Selected text:
Floods.
I’ve written many stories about many parts of Queensland on this blog, and so many of them describe floods.
Maryborough, Ipswich, Rockhampton. https://roseobrienwriter.blog/2024/02/06/maryborough/
Townsville, Bundaberg, Ingham, Charleville. https://roseobrienwriter.blog/2021/07/24/road-trip-to-ingham/
The Brisbane, Bremer, Mary, Burdekin and Flinders Rivers. https://roseobrienwriter.blog/2020/12/12/syphoning-petrol/
The Gulf Country, the Horror Stretch and the Cassowary Coast. https://roseobrienwriter.blog/2018/11/08/horror-stretch/
These are places I know well, and I feel for the people who live and work there; especially in the north. People wading through the ruins of their flood-damaged homes; cane, banana and beef farmers coping with the ruination of their hard-won livelihoods.
I remember the cattle farmers of the Flinders River catchment who, during the 2019 floods waited helplessly for the waters to go down as helicopters brought back images of mobs of cattle, including precious breeding herds and cows with calves, dead of cold and hunger, crowded against fences and on small patches of higher ground. It is estimated that 500,000 head of stock died in that flood.
And now floods have happened again – are still happening – in tropical Queensland. The State premier, an Ingham native, holds a press conference describing the community’s sorry situation: highway cut both north and south, houses flooded, no electricity, a breakdown in the water supply, supermarkets empty, and two lives lost. Further north, in and around Cardwell, houses flooded that have never been flooded before.
The Herbert River catchment of 9000 square kilometres has its headwaters in the Great Dividing Range near Herberton, and it collects a lot of tropical rain before it makes its way down to the flat canefields around Ingham. The Cardwell Range is steep and high and close to the town, so the catchment there is not nearly as big. But what is going to happen, when almost two metres of rain falls in three days?
The Burdekin River catchment of over 130,000 square kilometres is the size of England and stretches from north of Charters Towers and Greenvale to south of Alpha. Charters Towers has been flooding all week, and that water is heading for Ayr and Home Hill on the coast.
Sugarcane can be laid low by a flood, and recover, if the water doesn’t lie there too long. On the rich flood plains around Ingham, water has been lying for days, and still it rains.
An agriculturist, an expert in banana growing, told me that in the case of a cyclone, if a farmer lops the plants back they will survive and regrow. How would you go about that? It would take days, and a huge amount of work, and even with excellent modern forecasting, satellites and radar, cyclones are unpredictable. They can veer south or north or move back out to sea.

Exercise requirements:
Answer these questions about the Queensland floods text above.
(a) How many head of stock are estimated to have died in the 2019 flood?
(b) How large is the Herbert River catchment?
(c) According to the agriculturist, what can a farmer do so banana plants survive a cyclone?

Listed records:

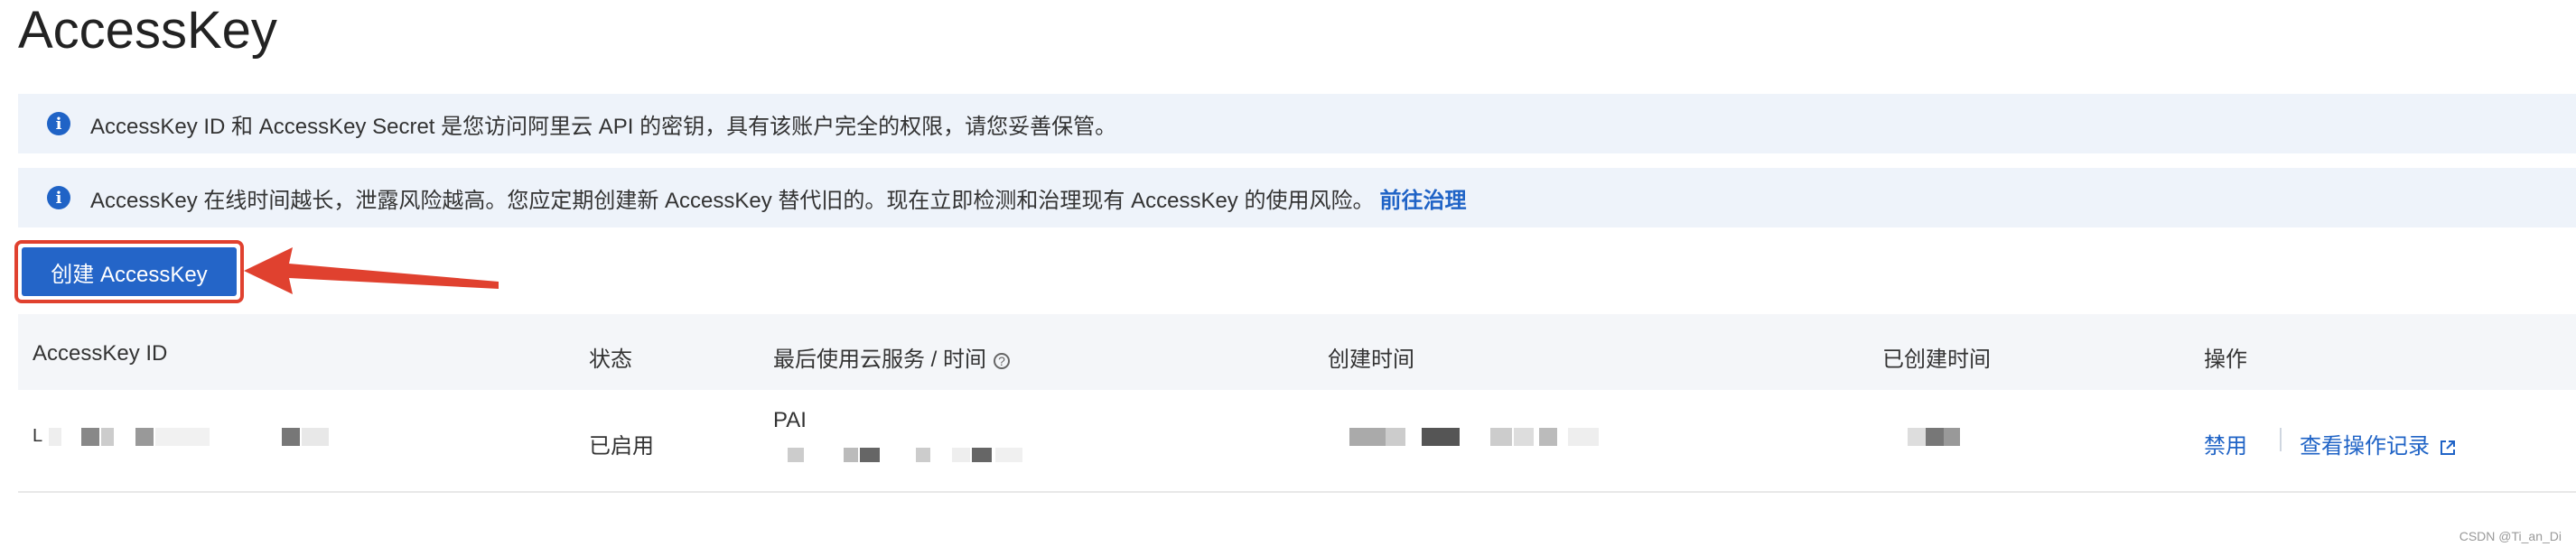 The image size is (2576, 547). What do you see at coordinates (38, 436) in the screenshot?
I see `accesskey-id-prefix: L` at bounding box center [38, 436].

---

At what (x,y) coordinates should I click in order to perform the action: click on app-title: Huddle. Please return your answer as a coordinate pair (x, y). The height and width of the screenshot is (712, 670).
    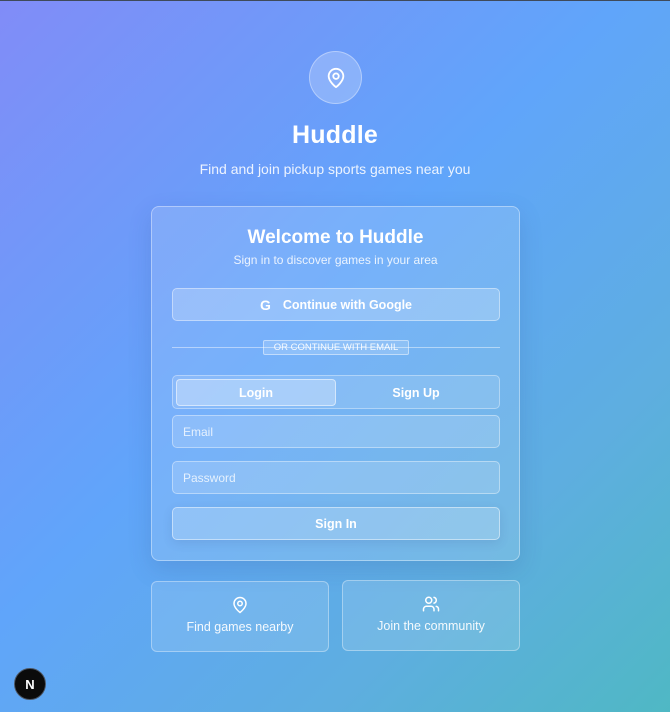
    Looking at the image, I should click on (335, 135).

Reply:
(a) 500,000 head of stock.
(b) 9000 square kilometers.
(c) Lop the plants back, and they will survive and regrow.